To describe what this tech is capable of think of AI-like-tech as something which would be able to crunch data faster and more comprehensively then ever before. Think of it as an upgrade in what your computer is capable of - it was smart before and now its even smarter because the computer can work out what to do next.
Now imagine how cool this would be: you are planning the despatch plan for the next days transport, there are a thousand possible combinations for each driver, each order, each route. You have a choice, sit there till 2am and painstakingly work out what the best solution is - then come back the next day and do the same. Or, switch on your AI assisted software which works all of this out for you and hands you a report which you can then send out to all of your drivers and managers. You look like a genius, you get home unstressed, life is good.

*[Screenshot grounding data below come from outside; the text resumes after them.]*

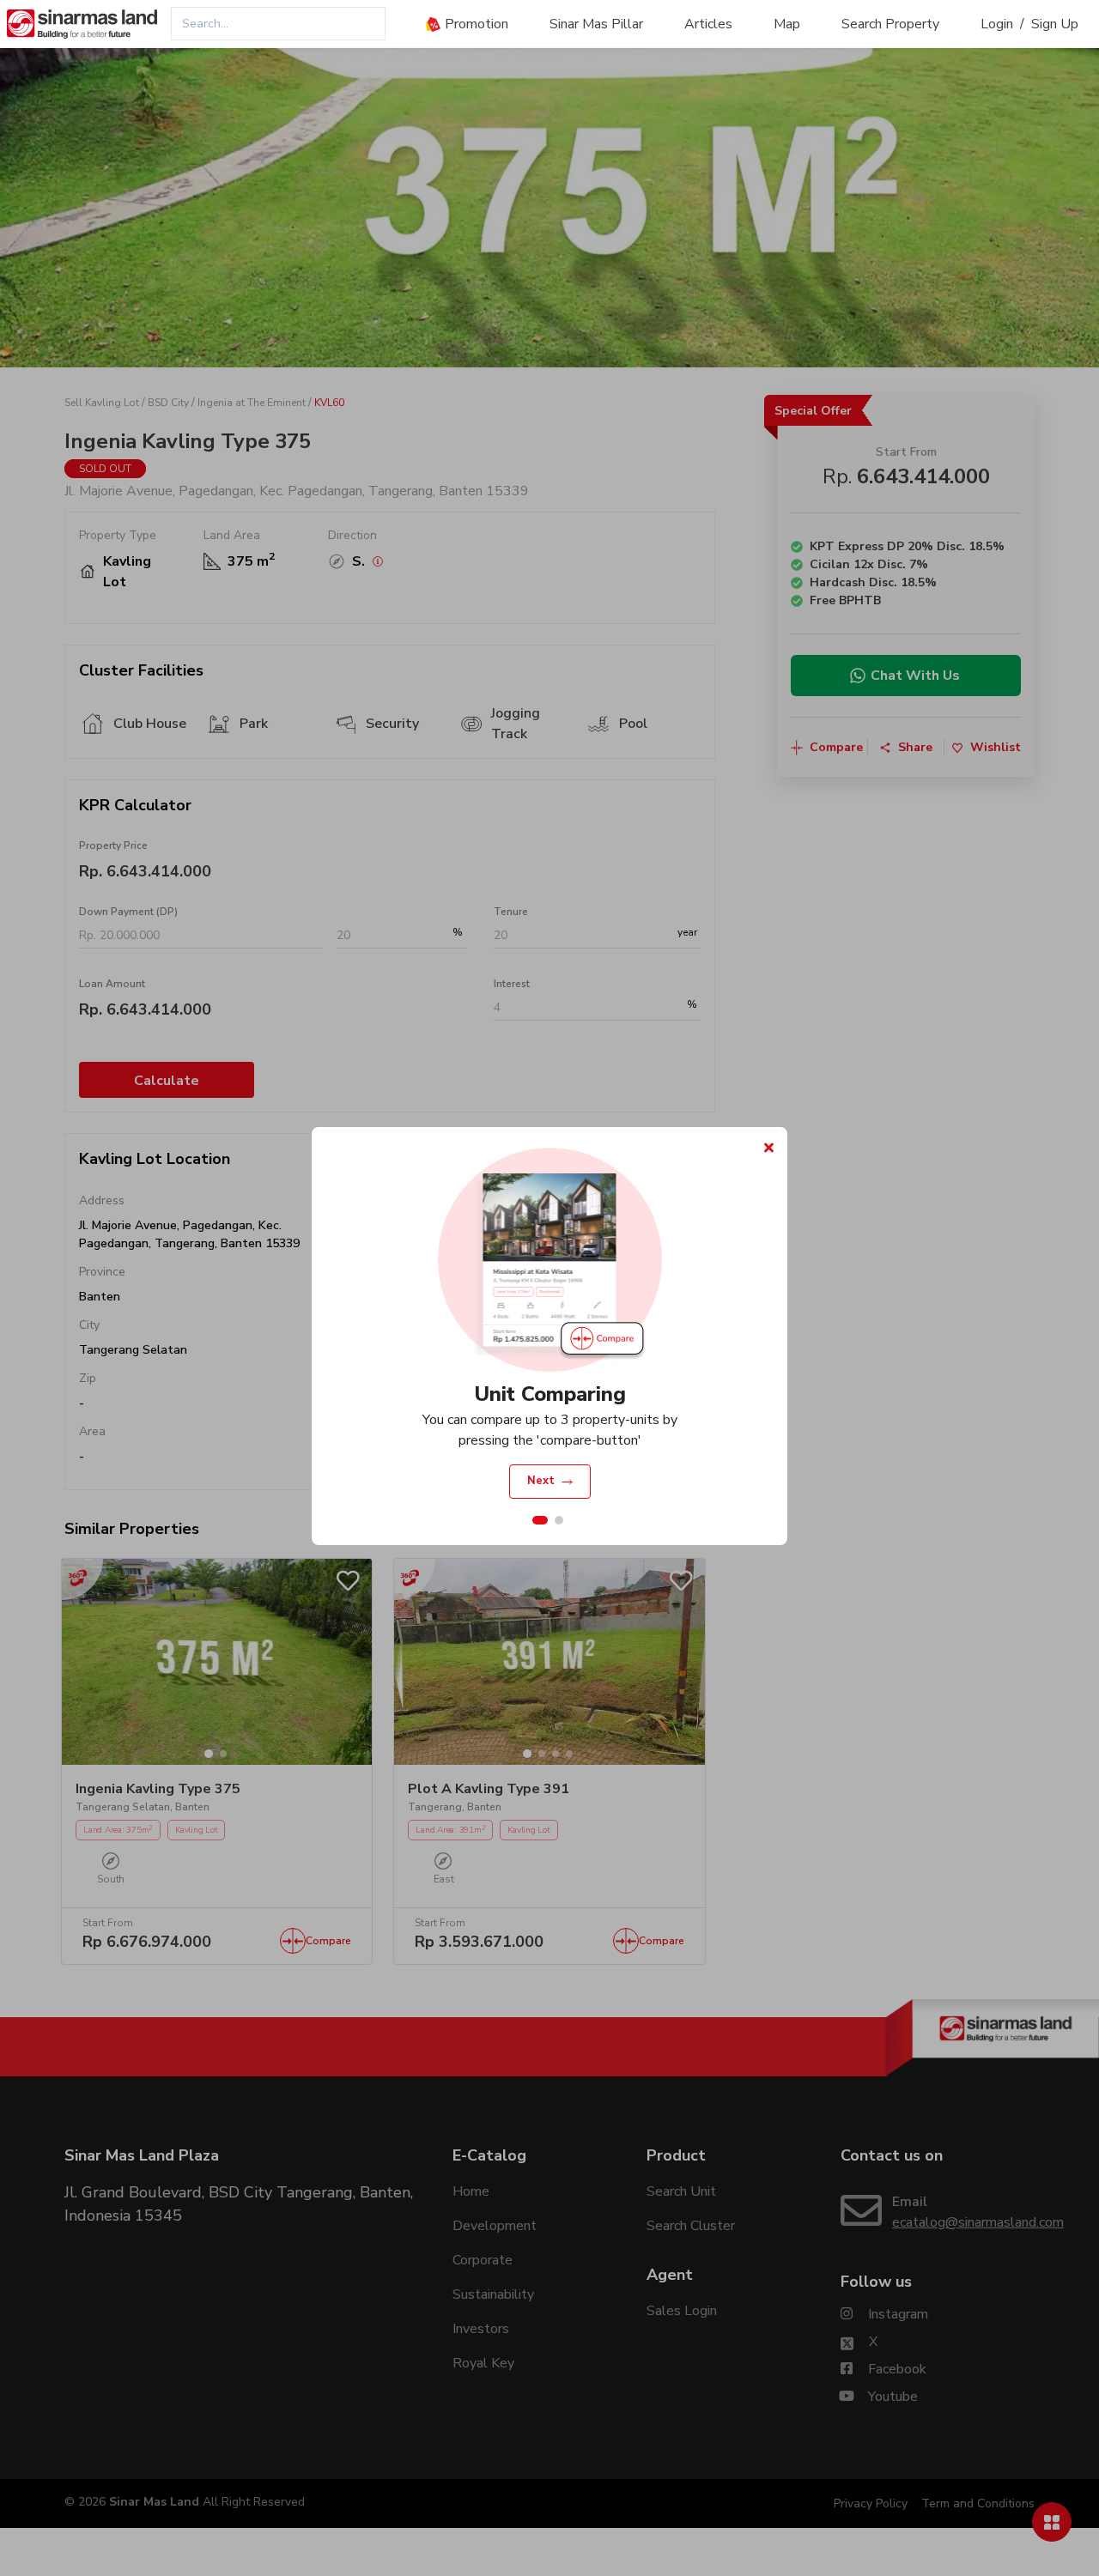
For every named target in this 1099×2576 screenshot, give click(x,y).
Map (787, 24)
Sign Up (1054, 24)
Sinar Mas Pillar (596, 24)
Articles (708, 24)
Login (997, 24)
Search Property (890, 24)
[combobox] (278, 23)
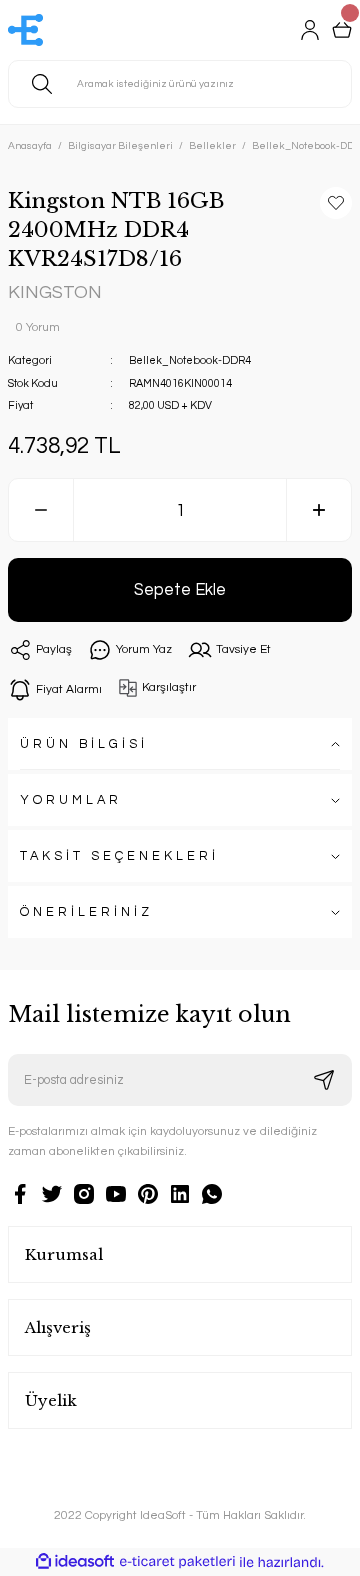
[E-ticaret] (177, 1562)
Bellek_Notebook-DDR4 (190, 360)
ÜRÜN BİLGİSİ (84, 744)
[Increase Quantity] (319, 510)
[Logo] (25, 30)
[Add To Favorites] (336, 203)
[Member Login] (310, 30)
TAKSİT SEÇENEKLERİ (119, 856)
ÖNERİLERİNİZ (86, 912)
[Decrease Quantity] (41, 510)
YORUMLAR (71, 800)
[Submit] (324, 1080)
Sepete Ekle (180, 589)
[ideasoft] (75, 1562)
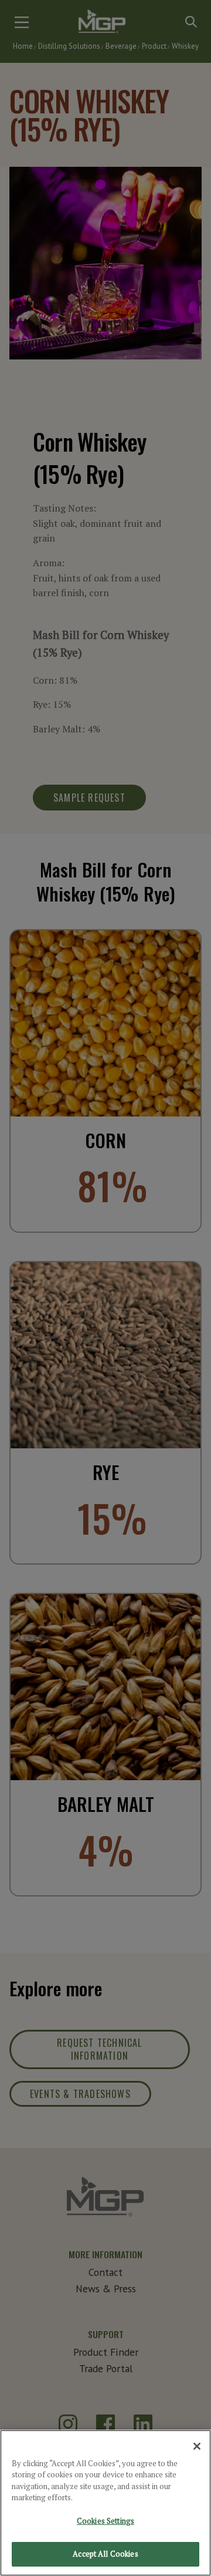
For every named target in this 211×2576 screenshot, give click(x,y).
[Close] (197, 2446)
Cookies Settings (105, 2521)
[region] (105, 2503)
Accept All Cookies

Fun fact, a good TMS (transport management system) can already do this, so AI stands to do the same job better. Because this new generation of smarts is so smart it can take more data in and produce better results faster. The best part of it is that we are now living in a place where people understand that something can't just be clever it also has to be usable by a non-PHD graduate. So what we get to look forward to is a generation of software which is smarter, more efficient to use, more flexible (online versus having to install it), cheaper and easier to use.
Very exciting, so long as you remember that if someone rocks up to your business selling AI, remember that you need to have good data in order to have a good system. Any system. As much as new capabilities are amazing, you still need to have the basics right.
It's like trying to play professional football while still fumbling the grasp, your not going to make it very far if your still playing with balls while the others are running at full speed and kicking goals.
My point: to make AI work, make your business work first, get serious about cleaning up data, using it and gaining insights now. Then upgrade what your system is capable of.